我们知道通过网页登陆，群晖目前已经给admin用户增加了谷歌二次验证功能

其它普通的用户也可以开启这个谷歌二次验证功能。

但root用户ssh登陆一直没有二次验证，只要输入密码就可以登陆了

很多人为了安全性，就修改了端口，有的直接关闭了这个ssh登陆功能

今天我介绍一种方法，给root超级管理员增加一个谷歌动态口令验证，再一次提高ssh远程登陆的安全，看起来也更有逼格

教程开始
此方法适用于dsm6.X  ，  dsm5.x没有测试不清楚能不能用。

1、首先正常用root用户ssh登陆到群晖修改ssh配置文件，只需要修改几处

配置文件路径  /etc/ssh/sshd_config

vi  /etc/ssh/sshd_config   打开文件后找到如下几处

1. ChallengeResponseAuthentication yes
   
2. UsePAM yes

复制代码

2、增加谷歌动态口令验证模块，让ssh服务调用google authenticator pam安全验证模块

配置文件路径   /etc/pam.d/sshd

1. [root@test ~]# vi /etc/pam.d/sshd      #增加以下代码   
   
2. auth required pam_google_authenticator.so

复制代码

动态库文件pam_google_authenticator.so 我已经编译好了，附近直接下载即可。

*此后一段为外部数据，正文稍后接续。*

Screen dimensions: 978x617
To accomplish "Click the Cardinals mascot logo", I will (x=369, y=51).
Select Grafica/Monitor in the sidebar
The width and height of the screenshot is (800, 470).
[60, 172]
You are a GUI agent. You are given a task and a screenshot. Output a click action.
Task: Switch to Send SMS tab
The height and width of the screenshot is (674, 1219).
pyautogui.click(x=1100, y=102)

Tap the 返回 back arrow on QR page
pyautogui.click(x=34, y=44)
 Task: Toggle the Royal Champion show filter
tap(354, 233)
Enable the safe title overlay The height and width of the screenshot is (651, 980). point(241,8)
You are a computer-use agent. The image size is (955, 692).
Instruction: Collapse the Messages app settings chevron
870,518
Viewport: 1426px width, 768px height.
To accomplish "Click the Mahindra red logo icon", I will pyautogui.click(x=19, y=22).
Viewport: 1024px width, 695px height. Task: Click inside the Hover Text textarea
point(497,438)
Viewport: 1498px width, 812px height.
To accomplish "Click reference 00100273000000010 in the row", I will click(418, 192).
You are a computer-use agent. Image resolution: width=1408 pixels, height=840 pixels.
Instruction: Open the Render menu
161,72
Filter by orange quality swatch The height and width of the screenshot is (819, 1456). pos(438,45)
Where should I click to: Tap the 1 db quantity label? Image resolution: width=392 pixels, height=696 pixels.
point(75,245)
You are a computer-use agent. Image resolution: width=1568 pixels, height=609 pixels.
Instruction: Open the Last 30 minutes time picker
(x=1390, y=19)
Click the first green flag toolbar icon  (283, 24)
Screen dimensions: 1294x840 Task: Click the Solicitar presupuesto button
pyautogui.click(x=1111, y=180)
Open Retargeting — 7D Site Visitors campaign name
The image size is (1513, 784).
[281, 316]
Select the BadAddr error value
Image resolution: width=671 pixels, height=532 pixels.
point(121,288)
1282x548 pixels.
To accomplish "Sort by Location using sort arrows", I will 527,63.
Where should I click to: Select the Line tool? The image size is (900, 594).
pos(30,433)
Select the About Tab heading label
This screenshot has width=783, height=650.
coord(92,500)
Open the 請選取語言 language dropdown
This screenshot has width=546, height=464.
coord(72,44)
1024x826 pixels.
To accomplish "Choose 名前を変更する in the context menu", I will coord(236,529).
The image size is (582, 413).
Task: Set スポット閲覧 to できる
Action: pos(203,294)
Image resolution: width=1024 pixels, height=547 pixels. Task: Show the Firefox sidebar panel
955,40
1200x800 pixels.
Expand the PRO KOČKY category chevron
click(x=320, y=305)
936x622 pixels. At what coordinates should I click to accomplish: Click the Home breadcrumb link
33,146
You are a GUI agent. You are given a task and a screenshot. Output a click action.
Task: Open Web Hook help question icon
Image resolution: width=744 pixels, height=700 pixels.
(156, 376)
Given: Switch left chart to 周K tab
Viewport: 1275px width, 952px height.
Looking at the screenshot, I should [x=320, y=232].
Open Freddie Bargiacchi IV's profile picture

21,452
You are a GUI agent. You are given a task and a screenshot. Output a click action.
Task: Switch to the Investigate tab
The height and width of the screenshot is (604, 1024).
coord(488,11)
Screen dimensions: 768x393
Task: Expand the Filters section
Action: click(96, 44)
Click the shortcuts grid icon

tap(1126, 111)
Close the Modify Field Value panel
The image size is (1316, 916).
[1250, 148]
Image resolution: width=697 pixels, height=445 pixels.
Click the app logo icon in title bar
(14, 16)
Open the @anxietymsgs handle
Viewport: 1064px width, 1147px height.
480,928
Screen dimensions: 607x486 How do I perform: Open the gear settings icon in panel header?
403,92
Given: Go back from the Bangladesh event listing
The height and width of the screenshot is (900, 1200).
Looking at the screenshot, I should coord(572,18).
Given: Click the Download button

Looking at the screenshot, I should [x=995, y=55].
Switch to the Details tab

下载后解压出来，一定要放到如下目录  /usr/lib/security  

如下图所示 确保权限是0755

1	[root@test ~]# chmod 0755  /usr/lib/security/pam_goolge_authenticator.so

pam_google_authenticator.rar (13.68 KB, 下载次数: 8)

2018-12-30 12:20 上传

点击文件名下载附件
谷歌动态口令模块

3、为手机添加谷歌验证码

输入命令 google-authenticator     按y确认，如下图所示
底下那好几个一串数字是应急使用的一次性验证码，备用的，
当手机丢失，或是手机上谷歌身份验证器被你不小心删除，输入那些数字是可以登陆的，但只能使用一次




在手机上谷歌身份验证aap里添加账号
账号名随意写，  密钥就是上面命令运行后生成的那串代码。



手机上添加账号完成后，现在重启群晖即可使用谷歌动态口令+密码登陆验证身份了。

注意登陆的时候仔细看下，是让你输入密码还是动态口令验证， 不要输错了。

两个都要输入正确才能登陆。

如果你之前开启了公钥证书验证登陆，这个也可以使用，并不影响。

下面是用xshell登陆时的截图

啥也不说了，感谢楼主分享哇！

可以。。。看看能不能用

技术文档，支持一下。

wjq998 发表于 2018-12-30 23:39
谷歌在中国，能正常访问的人只是少数啊

这个是动态口令验证，不需要网络，你可能没用过。